I get that parents are desperate for answers. I know my mother was… even though she never really searched for reasons. And that’s an excellent point about autism v. measles.
But, here’s the thing… especially about people like Jenny — who have access to huge audiences. I could sit here and ‘guess’ that the moon is suspended in the sky by a series of pulleys and ropes strung from the flowing white beard of a giant goat. Or I could build a telescope, take a peek at the moon, and use an open scientific method which other people can participate in, so they can determine for themselves what’s going on up there.
Then, when enough of us have taken a look, and my results are published so thousands of others can take a look and either agree or refute in an open forum, either I’ll be determined to be a fraud or a genius.
Jenny sat there, for two decades, telling people she had “a gut feeling” that science was wrong.

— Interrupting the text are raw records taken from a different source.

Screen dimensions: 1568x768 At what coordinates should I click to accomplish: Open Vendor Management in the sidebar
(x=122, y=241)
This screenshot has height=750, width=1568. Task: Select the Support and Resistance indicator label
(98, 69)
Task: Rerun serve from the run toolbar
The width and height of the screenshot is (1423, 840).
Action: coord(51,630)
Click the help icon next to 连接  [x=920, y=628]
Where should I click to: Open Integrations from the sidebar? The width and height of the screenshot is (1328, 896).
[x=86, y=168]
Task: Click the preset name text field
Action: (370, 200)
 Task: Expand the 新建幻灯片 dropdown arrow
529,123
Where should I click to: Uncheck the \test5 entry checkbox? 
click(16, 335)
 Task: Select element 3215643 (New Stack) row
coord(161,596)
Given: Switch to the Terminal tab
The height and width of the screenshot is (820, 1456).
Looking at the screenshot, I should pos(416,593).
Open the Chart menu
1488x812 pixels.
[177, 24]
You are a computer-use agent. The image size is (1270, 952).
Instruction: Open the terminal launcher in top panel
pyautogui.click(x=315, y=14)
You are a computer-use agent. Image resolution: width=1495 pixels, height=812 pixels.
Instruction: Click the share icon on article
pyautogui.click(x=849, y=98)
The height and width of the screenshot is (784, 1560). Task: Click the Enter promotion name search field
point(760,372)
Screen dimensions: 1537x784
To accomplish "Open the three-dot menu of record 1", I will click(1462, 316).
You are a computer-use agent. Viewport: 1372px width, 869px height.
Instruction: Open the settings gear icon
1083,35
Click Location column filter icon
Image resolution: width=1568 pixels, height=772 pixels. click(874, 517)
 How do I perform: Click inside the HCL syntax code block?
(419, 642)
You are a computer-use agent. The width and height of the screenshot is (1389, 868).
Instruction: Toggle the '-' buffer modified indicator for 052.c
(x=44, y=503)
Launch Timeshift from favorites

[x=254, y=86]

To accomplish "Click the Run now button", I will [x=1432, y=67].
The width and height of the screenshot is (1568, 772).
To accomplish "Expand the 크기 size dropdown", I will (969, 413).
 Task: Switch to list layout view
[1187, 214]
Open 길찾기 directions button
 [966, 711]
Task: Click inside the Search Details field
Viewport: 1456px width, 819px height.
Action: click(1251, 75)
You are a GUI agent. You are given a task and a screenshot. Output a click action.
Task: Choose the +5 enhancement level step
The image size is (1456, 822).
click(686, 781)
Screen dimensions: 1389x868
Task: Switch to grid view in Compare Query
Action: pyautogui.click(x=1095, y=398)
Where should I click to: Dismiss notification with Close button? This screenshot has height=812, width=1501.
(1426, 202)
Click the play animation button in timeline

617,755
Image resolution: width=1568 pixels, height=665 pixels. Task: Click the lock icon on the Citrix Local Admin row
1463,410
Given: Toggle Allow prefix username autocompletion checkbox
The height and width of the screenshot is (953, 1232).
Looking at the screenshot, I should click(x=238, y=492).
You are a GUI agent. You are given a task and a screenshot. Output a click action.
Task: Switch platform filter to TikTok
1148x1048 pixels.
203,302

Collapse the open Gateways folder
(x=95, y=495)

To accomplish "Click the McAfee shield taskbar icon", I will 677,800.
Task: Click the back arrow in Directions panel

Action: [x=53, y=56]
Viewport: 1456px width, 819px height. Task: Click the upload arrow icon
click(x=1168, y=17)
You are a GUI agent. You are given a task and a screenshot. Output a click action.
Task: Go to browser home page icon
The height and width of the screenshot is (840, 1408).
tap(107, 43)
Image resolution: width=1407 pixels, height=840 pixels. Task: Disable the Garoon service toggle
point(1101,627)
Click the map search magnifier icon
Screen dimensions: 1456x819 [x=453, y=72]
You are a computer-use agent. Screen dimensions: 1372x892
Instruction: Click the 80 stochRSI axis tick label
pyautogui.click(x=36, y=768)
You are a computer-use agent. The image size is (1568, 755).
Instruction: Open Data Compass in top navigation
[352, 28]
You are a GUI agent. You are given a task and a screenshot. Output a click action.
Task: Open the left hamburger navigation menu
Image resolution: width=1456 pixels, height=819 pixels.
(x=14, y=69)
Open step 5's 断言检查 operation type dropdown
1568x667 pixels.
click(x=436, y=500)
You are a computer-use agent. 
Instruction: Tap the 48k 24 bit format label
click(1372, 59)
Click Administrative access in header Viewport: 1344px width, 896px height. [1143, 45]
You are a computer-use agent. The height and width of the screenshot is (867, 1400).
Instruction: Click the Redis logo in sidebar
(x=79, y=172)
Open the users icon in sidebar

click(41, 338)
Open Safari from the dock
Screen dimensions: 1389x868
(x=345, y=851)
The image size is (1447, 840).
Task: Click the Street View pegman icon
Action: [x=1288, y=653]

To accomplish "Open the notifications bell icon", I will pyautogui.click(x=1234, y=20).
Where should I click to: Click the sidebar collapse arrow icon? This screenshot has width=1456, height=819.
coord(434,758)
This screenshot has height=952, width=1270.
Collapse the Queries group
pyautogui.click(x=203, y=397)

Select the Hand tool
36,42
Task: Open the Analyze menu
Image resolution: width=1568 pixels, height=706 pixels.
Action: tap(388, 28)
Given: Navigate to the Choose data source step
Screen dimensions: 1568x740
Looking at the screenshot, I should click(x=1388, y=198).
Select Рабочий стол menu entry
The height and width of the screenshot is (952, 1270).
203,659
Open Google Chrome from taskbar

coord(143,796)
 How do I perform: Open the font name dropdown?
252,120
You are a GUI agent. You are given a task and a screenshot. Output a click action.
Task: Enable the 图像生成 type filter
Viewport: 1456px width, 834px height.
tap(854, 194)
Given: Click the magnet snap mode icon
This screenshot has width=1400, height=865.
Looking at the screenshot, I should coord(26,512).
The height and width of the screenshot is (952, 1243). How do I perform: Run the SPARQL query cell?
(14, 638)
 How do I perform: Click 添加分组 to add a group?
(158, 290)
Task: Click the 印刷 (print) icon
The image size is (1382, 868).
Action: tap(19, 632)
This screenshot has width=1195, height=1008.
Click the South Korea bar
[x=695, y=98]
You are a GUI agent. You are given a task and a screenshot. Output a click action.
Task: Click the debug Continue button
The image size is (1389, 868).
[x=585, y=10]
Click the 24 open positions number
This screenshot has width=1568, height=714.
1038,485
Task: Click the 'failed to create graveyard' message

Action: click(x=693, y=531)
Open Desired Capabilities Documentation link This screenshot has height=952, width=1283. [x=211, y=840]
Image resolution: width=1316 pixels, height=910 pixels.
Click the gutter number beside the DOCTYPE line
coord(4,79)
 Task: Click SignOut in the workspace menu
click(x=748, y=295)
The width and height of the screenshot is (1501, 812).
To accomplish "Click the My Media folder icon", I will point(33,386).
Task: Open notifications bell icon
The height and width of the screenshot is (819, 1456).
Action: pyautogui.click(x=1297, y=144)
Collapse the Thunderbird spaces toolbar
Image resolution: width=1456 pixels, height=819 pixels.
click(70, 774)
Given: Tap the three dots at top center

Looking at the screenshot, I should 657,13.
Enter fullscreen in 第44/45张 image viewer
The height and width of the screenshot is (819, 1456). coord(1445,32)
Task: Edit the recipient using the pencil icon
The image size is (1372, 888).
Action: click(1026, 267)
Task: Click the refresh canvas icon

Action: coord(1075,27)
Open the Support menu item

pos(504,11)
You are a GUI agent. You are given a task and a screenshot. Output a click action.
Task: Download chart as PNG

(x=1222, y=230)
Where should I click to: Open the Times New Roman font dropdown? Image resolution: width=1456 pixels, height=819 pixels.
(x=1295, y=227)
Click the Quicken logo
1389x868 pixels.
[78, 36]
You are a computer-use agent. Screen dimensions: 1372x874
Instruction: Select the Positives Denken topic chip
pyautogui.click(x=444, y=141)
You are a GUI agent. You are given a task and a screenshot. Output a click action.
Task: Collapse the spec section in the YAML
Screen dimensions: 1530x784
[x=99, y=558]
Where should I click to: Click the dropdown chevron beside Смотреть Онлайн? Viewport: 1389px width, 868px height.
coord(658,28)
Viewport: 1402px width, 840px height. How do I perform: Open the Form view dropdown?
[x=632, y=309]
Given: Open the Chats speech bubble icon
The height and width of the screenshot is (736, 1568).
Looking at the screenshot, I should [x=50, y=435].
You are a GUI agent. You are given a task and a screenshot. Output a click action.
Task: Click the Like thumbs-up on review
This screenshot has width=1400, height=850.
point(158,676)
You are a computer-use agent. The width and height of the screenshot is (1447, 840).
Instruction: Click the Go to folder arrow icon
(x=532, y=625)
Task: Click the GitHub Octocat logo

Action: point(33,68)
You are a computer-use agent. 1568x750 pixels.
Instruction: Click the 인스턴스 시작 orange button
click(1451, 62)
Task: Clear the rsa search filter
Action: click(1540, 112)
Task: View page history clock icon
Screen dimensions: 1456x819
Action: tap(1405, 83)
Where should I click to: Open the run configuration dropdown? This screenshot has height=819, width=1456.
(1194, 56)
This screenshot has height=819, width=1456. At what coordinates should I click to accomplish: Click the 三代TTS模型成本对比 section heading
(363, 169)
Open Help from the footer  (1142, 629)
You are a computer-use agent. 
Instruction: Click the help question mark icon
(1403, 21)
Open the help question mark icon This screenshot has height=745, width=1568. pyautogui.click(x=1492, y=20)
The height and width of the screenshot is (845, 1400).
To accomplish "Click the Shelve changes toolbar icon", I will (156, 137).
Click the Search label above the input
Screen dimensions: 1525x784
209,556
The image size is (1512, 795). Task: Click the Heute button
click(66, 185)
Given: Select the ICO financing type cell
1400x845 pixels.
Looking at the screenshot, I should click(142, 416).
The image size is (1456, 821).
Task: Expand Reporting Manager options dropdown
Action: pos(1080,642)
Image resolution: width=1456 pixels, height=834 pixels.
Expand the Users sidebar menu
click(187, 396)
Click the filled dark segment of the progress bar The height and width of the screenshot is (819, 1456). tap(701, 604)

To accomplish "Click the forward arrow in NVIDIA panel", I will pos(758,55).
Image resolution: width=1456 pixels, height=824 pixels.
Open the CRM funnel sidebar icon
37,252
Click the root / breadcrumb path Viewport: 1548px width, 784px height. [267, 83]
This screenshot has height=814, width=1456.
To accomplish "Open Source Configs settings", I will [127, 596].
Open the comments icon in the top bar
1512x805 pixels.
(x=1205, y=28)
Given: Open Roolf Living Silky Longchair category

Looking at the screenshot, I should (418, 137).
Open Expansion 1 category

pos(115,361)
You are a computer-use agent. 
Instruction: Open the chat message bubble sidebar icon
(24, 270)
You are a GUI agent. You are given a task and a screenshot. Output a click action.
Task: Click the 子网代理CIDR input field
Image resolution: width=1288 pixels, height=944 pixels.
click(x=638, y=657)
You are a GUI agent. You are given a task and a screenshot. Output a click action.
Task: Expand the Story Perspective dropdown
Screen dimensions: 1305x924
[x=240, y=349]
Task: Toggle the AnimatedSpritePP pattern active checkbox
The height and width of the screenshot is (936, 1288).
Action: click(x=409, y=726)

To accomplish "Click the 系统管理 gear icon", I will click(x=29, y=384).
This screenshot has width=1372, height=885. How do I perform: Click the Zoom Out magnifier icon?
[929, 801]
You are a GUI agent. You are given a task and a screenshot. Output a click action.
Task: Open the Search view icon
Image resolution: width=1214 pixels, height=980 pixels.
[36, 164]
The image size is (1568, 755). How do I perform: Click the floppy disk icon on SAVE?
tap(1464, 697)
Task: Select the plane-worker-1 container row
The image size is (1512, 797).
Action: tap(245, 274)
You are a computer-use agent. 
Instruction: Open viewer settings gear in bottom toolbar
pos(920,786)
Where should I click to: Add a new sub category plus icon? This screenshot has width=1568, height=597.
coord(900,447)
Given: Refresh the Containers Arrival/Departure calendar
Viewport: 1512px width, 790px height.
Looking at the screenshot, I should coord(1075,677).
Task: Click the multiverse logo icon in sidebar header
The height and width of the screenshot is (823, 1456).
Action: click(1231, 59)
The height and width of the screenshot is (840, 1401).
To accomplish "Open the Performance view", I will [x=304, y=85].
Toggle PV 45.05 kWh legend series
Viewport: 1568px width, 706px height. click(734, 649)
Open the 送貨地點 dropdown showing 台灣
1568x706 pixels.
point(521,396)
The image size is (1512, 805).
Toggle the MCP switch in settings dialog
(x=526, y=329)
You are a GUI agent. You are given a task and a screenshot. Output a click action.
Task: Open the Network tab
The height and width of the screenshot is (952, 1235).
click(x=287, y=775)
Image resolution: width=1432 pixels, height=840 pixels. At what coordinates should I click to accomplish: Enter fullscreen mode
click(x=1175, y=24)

Suzanne Somers, Jenny, Sylvia Browne and the rest of them make a lot of money making other people believe science is stupid. They aren’t accountable to anyone, they give false hope and they take attention and funding away from important research that could help the people they’re scamming.
“I tell you one and one makes three
I’m the cult of personality ”
I saw them in concert, they opened for ‘The Rolling Stones’ in 1989. Pretty good, lively… lots of jumping. They played some Clash songs as well.